Ces rémunérations étaient sans rapport
avec le marché, hormis au sein d’un groupe restreint de traders de haut
rang. Les banquiers modernes tirent leur “rente économique” de l’exploitation de cartels oligopolistiques au sein des services financiers, tout en tenant les actionnaires à distance.
Les bonus astronomiques des
traders sont des rendements asymétriques qui reviennent en réalité aux
déposants et aux actionnaires, dont l’argent supporte les risques. Dans
tout autre secteur, de telles gratifications seraient considérées par
l’entreprise comme du vol.
Pas de remords
Aucun syndicat ne défend plus
farouchement ses intérêts que celui des métiers privilégiés. Nous en
avons eu un exemple cette semaine avec les avocats : supprimez les
largesses dont ils bénéficient, et ils menacent de s’en prendre aux
pauvres, à l’économie, au gouvernement, à tout le monde.
Les banques clament haut et fort que le plafonnement des bonus entraînera la délocalisation de leurs activités “à l’étranger”.
Cela semble exagéré. Pour autant, les restrictions de l’UE pourraient
provoquer un début d’émigration des traders de haut rang d’une Europe
surréglementée vers les Amériques et l’Asie.
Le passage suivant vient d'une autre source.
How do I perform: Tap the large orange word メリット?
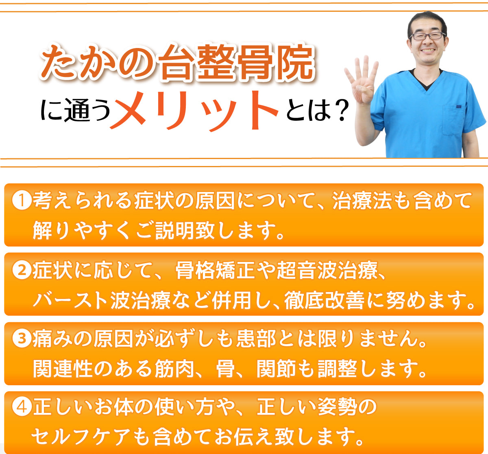(194, 109)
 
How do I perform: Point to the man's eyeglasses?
(427, 36)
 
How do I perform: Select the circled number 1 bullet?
(22, 201)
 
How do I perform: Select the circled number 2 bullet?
(22, 270)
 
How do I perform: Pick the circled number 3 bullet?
(22, 338)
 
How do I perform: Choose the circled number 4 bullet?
(22, 407)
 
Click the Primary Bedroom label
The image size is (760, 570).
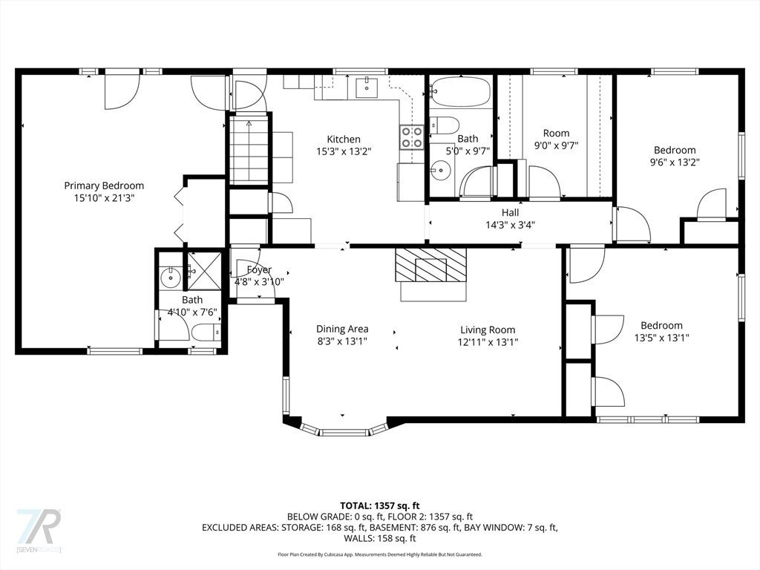104,186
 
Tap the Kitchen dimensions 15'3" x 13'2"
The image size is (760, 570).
344,151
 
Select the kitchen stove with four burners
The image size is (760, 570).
411,137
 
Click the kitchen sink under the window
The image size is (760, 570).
367,88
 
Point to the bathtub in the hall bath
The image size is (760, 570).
460,91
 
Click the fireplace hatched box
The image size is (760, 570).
430,265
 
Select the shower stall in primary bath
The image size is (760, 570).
204,271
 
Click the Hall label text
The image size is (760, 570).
510,212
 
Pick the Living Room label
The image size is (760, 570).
488,330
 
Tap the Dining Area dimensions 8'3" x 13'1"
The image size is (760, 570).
342,341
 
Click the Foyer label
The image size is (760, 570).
259,269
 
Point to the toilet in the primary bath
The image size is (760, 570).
206,332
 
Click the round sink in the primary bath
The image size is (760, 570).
171,278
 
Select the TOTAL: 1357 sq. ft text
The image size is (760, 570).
379,506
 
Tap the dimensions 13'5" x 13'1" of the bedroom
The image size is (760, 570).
661,338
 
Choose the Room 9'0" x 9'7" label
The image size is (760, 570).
557,139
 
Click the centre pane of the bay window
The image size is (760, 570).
344,432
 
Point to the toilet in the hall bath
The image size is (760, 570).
444,125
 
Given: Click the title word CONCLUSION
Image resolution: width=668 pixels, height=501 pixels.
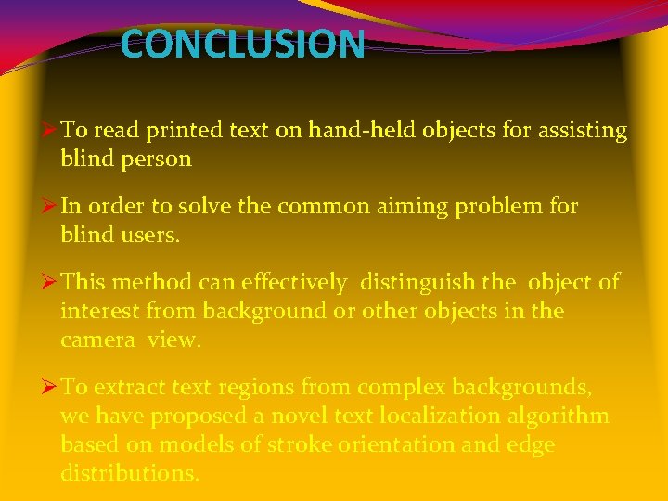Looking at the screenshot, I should point(242,45).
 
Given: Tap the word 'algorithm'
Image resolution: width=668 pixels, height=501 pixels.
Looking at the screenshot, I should point(563,416).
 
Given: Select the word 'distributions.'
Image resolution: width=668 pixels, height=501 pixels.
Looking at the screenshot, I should point(129,473).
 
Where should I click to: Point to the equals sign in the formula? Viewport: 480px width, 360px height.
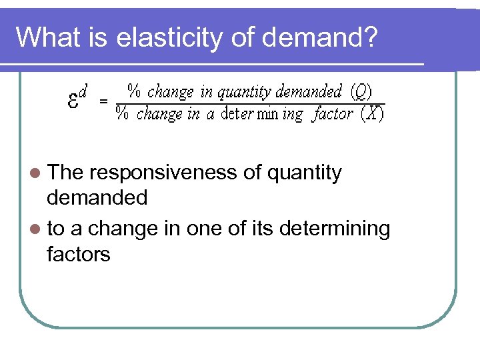(x=103, y=102)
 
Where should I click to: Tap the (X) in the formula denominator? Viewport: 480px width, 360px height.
(x=372, y=114)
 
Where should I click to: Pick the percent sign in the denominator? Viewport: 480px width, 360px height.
(x=123, y=114)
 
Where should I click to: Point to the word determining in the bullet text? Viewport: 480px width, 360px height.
(x=335, y=229)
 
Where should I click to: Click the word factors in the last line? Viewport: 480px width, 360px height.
(x=79, y=254)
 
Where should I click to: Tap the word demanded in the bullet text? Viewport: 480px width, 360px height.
(x=97, y=198)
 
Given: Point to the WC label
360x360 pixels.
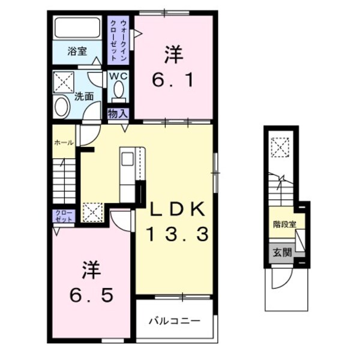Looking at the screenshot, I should tap(118, 77).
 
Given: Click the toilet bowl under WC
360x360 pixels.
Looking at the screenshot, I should tap(118, 91).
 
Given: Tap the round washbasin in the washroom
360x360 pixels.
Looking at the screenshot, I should tap(62, 107).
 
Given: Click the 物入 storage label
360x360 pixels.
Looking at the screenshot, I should tap(118, 113).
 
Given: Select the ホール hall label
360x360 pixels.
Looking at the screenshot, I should tap(64, 143).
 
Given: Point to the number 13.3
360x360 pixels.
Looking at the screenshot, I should tap(178, 233).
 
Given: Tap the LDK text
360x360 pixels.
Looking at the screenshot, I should tap(178, 210).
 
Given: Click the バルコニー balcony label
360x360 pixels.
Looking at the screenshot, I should tap(174, 321).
Ce ne serait pas à proprement parler une
bonne nouvelle pour la Grande-Bretagne: la finance est le secteur qui a
connu la plus forte expansion au cours de ce dernier quart de siècle.
Mais il est probable que seules les activités les plus toxiques
partiront, ce qui ne serait pas une grande perte.
Quoi qu’il en soit, les banques ne
peuvent s’en prendre qu’à elles-mêmes. Elles ont voulu voler trop près
du soleil et l’ire [du peuple] a fait fondre leurs ailes dorées. Elles
n’ont qu’une excuse.
La cupidité de la City n’était rien comparée à l’insanité de la Banque d’Angleterre et du ministère des Finances,
qui ont accepté d’ouvrir leurs caisses. Jamais, dans l’histoire de
l’économie britannique, on n’aura jeté autant d’argent par la fenêtre
pour une cause aussi vaine. Et toujours sans l’ombre d’un remords.